Geçmiş olsun. Ben de az önce youtubedan çıktım da benzer şeyleri düşünüyordum. Hele ki nasıl birkaç yılda influencerlığın kocaman bir pazar haline gelişini düşününce. Biraz garip. Biraz can sıkıcı.
bütün bu yapılanları ekonomi okumuş biri olarak “hırsızlık ve sahtekarlık” olarak görüyorum. devlet en büyük hırsızdır tezi adeta doğrulanıyor bu yapılanlarla… 8 sene sigara , pipo, nargile ne varsa içtim bırakalı 5 sene oldu. Bunu yaşamış biri olarak söylüyorum ki bu tip şeylerle mücadele fiyat yükselterek yapılamaz. Esrar, alkol, tütün mamulleri hatta erotik durumlar bir noktadan itibaren paraya bakmaz. daha kalitesiz, kaçak kullanırsınız ama kullanırsınız.
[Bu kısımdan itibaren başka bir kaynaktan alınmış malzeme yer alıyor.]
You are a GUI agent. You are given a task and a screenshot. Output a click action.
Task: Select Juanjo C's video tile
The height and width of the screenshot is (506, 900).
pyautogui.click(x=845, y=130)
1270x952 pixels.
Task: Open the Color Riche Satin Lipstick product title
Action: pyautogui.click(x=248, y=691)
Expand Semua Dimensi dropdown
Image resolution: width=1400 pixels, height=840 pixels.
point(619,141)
Gelelim devletin sahtekarlığına. Poşeti plastik kullanımı sebebiyle paralı yapan devlet hibrit ve elektrikli motordan en yüksek ötv yi alıyorsa sahtekardır.
Sigarayla mücadele kapsamında savaşan devlet fb, bjk, gs herhangi birinin herhangi bir maçında stad içi kameralardan bir baksın bakalım, bir ceza kessin de görelim mücadeleyi. Sahillerde bekçiler öpüşen çiftleri ayıracağına yere izmarit atanları bir yakalasalar da görsek mücadeleyi.
Daha buraya yazılacak tonla şey var ama kendi kendimizi doldurmaktan başka bir işe yaramıyor…
Bulunduğun ortama ‘fazla’ oldugunu bile bile seni azaltmalarına hatta yok etmelerine razı olmak intihardan başka bir şey değil. Üstelik, ölünmüyor da! Aşağılık kompleksini neresine dogru bastıracağına karar verememişlerin, ağzını yamultarak seni eleştirmelerine katlanmak… Allahıım! Tüm vücudumun gücünü, nereme doğru bastıracağımı şaşırdığım, bilgim, birikimim, yaşanmışlığım ile, elimin tersinde toplasam da, kola kutularını sırayla bir yumrukla ezen o rekortmenler gibi hepsinin ağzının orta yerine…
Sakinleşirim.
Tracy hogg un uyku eğitiminde başarılı oldum, bebeyi ayakta sallasaydım, sallana sallana bu aydınlanmayı yaşayamazdım. Varol tracy…
Lise de 2. yabancı dil olarak Fransızca öğrenmiştim biraz ama 3 sene boyunca aldığım Fransızca dersine sadece ilk sene Fransızca hocası girmişti, diğer seneler ise İngilizce hocası girince Fransızca’dan az da olsa öğrendiklerimi de unuttum. Zamanında Almanca seçmediğine pişman olmuştum. Neyse iş işten geçti. Bugün itibariyle Almanca çalışmaya başladım. Umarım sıkılıp da bırakmam.
Ara ara biriniz bana Almanca çalışıyordun ne oldu diye soru sorabilir mi? Belki bu vesileyle devamını getirebilirim.
Almanca ile birlikte İngilizcemi de geliştirmeyi planlıyorum. İngilizcemi en az C1 seviyesine kadar geliştirmeliyim. Herhalde 1 gün Almanca bir gün İngilizce çalışırım. Bakalım yıl bitmeden ne kadar geliştirebileceğim kendimi.
Sizin oralarda da var mı bilmiyorum ama buralarda bir şey var: Cadde kenarlarında (büyük, küçük cadde fark etmiyor) bulunan apartmanların giriş katlarındaki daireleri -bahçesi de dahil - anaokulu, kreş, çocuk yuvası yapıyorlar. Caddede ise vızır vızır arabalar geçiyor. Ne zaman görsem aklıma arabalar kaza yapsalar ve şu kreşin bahçesine dalsa, arabanın altından, sağından, solundan bir şeyler fırlasa ve oynayan çocukların olduğu yere gitse vb. kötü düşünceler geliyor ve bunlara nasıl izin veriyorlar diyorum.